[Pixel coordinate grounding data]
* * * * *
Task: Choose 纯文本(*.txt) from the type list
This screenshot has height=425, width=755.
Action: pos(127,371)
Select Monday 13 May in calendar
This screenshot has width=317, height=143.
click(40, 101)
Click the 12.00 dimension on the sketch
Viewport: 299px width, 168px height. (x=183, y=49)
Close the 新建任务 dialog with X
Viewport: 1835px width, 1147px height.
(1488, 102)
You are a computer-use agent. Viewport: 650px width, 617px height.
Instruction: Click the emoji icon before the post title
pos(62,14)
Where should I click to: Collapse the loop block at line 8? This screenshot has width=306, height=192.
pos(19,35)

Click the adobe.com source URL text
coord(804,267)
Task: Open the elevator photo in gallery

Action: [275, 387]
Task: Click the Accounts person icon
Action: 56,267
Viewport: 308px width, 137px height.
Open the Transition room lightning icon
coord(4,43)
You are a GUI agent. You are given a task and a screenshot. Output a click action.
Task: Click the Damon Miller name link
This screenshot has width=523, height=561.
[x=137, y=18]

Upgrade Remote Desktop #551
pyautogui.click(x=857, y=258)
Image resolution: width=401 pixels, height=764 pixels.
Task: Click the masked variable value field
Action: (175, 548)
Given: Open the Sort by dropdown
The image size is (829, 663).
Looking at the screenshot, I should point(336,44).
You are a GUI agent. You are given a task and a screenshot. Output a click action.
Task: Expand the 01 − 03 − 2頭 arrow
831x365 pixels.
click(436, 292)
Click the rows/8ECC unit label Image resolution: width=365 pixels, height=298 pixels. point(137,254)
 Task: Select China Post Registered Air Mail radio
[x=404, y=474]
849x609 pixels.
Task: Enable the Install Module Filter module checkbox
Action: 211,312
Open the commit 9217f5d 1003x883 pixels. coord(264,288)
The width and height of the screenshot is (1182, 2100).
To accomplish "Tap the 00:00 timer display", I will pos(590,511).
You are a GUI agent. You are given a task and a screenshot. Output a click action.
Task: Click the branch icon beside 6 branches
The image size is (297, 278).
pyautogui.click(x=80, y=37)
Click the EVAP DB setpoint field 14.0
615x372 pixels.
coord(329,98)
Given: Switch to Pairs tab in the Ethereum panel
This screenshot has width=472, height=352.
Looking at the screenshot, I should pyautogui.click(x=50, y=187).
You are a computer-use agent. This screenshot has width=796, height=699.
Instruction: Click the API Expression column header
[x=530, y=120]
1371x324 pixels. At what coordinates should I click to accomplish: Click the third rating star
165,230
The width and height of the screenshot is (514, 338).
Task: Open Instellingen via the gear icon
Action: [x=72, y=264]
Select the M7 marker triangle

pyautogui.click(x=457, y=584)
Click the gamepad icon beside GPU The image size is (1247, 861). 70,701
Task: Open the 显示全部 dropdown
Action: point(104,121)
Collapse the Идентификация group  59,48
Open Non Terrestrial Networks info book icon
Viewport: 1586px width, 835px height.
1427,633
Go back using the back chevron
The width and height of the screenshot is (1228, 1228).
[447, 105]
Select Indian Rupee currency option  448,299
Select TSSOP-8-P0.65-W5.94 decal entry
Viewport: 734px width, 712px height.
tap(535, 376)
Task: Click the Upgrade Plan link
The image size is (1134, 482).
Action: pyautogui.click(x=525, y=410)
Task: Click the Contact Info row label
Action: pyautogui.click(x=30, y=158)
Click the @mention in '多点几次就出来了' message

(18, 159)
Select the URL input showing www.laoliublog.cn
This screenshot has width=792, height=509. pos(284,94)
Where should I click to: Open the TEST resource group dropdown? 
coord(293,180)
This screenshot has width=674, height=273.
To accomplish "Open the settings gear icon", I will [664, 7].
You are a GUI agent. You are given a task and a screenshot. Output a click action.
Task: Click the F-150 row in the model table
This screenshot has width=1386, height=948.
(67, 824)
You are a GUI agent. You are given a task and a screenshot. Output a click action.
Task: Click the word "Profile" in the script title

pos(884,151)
* * * * *
- About this task:
The answer must consist of every line from the entries that holds the string "computer".

- Response area:
You are a computer-use agent. Viewport: 650px width, 617px height.
You are a computer-use agent. This screenshot has width=796, height=699.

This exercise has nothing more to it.